Juni XT should still use cheaper RAM, preferably 4-4.5Gbps, but this time perhaps with a much milder underclock. I don't see why you'd wanna go over 4.5 for a $1XX card that would be slashed to $100 in time (which might be 6 months if nVidia has a souped up midrange GD3/5 part with a 256-bit bus ready by then)
 
IIRC HD4870 wasn't exactly bandwidth starving, so there's "spare" membandwidth when you go down before you start doing seriously bad things to your performance?
Correct but how much IPC do you think AMD/ATi was able to do with Juniper? Maybe 10%? We aren't talking about a huge impact with less than 80GBps of bandwidth but I relooked at that 4870/4850 underclocking comparison last night and it was pretty interesting.

I was under the impression that the 181mm2 juniper had a 192 bit bus.
I thought someone had confirmed 4 ICs on top and 4 on the back?
Also, that would greatly increase performance over RV770, more than 5-10%, which isn't what is being reported...

And what if ... (PDF)

Hynix3Q09.png

Tchock said what I would have replied...
 
TSMC's 40nm tech was at 30% yield at Q1 (unrealeased in the market but not what TSMC mean) and 60% at Q2, it logical to expect something 75% if all goes according to plan in Q3 and maybe something better in Q4!
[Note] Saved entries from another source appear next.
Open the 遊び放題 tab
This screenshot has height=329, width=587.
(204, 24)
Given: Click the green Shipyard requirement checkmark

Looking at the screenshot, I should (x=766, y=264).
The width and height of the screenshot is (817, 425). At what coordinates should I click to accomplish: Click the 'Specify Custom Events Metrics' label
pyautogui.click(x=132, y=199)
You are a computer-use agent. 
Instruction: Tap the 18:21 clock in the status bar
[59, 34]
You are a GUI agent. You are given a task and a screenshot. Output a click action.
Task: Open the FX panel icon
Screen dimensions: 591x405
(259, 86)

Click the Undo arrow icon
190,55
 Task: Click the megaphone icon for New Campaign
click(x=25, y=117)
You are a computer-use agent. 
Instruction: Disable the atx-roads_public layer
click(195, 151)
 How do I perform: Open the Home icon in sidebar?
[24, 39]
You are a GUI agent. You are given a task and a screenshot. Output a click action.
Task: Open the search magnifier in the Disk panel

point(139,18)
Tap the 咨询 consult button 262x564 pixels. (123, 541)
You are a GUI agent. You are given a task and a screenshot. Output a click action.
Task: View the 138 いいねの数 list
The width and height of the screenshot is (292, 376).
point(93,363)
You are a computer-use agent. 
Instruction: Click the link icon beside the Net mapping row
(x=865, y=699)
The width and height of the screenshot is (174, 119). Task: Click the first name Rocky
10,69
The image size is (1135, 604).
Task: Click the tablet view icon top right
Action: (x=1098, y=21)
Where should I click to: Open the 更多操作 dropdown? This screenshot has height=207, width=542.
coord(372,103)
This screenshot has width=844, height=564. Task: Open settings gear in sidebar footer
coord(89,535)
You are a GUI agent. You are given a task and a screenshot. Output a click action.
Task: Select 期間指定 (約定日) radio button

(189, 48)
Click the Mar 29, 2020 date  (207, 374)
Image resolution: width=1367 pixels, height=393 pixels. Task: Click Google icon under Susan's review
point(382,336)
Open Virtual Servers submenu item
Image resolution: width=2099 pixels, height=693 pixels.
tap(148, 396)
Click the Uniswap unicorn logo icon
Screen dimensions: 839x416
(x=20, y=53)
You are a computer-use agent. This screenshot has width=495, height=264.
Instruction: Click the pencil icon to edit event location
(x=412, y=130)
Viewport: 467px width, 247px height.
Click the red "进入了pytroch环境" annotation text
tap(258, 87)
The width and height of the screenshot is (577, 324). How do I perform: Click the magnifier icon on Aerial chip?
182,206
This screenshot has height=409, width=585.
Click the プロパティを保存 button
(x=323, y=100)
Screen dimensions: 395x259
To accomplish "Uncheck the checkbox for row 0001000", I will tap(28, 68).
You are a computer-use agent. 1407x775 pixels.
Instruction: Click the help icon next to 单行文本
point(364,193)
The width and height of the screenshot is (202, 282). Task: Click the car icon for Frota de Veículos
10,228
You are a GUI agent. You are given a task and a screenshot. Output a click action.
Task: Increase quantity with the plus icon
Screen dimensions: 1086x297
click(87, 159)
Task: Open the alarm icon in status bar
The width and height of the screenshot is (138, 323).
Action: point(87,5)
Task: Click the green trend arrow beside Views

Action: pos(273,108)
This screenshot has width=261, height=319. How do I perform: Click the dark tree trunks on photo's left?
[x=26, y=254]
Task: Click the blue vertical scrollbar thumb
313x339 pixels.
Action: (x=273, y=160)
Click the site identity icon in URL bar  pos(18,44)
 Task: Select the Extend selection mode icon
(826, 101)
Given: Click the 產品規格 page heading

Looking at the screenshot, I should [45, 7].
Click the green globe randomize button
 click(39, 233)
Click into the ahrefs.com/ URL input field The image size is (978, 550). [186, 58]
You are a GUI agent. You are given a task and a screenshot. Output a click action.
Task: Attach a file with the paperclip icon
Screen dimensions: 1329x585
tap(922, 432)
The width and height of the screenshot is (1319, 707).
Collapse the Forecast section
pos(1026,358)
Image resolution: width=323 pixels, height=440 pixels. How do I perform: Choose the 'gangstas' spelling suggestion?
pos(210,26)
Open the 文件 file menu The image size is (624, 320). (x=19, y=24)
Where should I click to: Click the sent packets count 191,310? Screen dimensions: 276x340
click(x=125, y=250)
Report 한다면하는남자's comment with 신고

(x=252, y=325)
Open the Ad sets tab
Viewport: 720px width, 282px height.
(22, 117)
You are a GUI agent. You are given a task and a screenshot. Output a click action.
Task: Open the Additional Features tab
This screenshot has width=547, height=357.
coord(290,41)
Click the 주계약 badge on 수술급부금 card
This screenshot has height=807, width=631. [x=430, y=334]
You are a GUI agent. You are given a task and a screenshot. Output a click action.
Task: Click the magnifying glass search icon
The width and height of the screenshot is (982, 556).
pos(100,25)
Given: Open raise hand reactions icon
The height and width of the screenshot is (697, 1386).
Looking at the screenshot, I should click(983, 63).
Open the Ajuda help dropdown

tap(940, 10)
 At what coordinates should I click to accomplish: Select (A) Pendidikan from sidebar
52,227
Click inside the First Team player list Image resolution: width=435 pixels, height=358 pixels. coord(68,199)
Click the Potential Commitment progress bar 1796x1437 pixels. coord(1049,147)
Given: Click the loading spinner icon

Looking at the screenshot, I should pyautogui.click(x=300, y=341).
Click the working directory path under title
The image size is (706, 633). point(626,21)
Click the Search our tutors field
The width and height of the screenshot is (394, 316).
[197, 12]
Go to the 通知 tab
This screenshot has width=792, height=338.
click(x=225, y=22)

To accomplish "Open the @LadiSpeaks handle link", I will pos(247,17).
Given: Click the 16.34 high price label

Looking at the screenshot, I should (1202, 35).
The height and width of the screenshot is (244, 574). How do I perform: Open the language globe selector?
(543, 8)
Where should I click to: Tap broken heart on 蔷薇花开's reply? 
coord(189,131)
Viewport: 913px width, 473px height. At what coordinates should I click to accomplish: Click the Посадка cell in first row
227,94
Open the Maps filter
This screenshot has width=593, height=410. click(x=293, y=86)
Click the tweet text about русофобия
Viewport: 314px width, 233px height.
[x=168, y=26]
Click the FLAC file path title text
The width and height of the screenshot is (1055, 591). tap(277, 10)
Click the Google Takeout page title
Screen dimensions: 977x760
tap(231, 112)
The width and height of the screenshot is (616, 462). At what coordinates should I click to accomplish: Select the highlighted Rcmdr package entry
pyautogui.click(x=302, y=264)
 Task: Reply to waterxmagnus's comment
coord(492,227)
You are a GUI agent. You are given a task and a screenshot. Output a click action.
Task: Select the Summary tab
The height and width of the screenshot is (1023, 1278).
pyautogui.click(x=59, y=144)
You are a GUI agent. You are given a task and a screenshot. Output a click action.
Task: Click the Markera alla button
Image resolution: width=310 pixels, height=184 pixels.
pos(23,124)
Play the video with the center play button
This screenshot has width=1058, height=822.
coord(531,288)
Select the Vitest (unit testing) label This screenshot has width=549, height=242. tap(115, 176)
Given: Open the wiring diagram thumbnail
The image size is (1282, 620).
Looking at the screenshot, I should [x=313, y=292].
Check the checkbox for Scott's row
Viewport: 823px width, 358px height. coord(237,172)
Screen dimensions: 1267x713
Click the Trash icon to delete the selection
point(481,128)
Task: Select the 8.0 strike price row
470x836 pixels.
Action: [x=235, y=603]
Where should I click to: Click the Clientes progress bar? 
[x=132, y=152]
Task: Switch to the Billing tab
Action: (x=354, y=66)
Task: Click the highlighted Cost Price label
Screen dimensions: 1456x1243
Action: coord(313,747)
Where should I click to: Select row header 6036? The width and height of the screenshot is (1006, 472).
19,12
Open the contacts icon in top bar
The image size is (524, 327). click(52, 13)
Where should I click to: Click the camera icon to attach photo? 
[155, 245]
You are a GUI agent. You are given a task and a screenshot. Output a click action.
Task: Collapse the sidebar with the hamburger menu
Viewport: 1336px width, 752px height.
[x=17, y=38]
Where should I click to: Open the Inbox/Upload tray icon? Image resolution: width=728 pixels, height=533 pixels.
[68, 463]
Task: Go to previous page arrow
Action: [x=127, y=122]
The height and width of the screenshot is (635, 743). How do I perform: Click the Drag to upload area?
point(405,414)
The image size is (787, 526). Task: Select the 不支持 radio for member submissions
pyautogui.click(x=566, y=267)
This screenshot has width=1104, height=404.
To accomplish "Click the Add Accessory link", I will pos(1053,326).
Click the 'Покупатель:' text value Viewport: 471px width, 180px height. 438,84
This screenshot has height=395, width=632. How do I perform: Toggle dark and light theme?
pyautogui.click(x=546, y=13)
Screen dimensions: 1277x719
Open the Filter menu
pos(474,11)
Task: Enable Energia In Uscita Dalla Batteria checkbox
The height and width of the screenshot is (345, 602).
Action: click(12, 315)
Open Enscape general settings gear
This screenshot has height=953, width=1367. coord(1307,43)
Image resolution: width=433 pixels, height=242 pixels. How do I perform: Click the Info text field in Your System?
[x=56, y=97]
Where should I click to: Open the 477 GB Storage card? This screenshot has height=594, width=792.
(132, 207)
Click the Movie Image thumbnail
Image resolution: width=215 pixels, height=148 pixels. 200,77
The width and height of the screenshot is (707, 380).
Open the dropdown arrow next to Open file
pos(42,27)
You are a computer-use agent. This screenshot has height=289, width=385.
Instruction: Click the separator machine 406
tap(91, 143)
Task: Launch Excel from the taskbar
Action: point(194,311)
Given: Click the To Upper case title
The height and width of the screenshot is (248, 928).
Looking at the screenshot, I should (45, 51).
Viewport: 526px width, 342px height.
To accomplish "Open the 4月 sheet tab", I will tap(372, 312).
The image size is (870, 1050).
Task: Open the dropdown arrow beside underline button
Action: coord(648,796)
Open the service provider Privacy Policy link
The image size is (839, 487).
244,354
http://www.xbitlabs.com/news/other/...SMC_s_40nm_Yields_Improved_to_60_Company.html

Even the early 40nm RV740 are reaching 850MHz with stock cooler, I don't remember RV770 & RV730 reaching more than 825MHz with stock cooler!
Of cource 850MHz is not ideal scaling but the 40nm had many parametric problems in Q1 2009, things will get better!

RV790 is another discussion, same design as RV770 and ATI could spend all their time to focus how to increase the clocks (they used after all decoupling capacitors technique (+9% in the die space, peripheral zone...)

But 40nm in no way can hit 1GHz (overclocked...) without dec. cap tech. (and i think ATI for this launch will not use this techinique)

BSN is saying 5870 399$, but also they are saying that RV870 is bigger than R600 (so more than 420mm2) which is bs!

Didn't ATI learned their lesson with R600?

When RV790 launched i was forecasting 300$ 300mm2 (+-5% die space) for (32ROPs/64TUs/1280SPs )

or 640SPs at around 2X the core clock, yes like NV did...)

If ATI don't separate from the TU and clock higher the SPs, a DX11 RV770 X2 (32ROPs/80TUs/1600SPs) would be 350mm2 in the best case scenario imo!

I can't see ATI pricing 300$ for a +350mm2 part (AMD needs cash..., and ATI must capitalise the fact the it will have better DX11 avaliability than NV in Q4 2009, if NV launch DX11 in 2009...)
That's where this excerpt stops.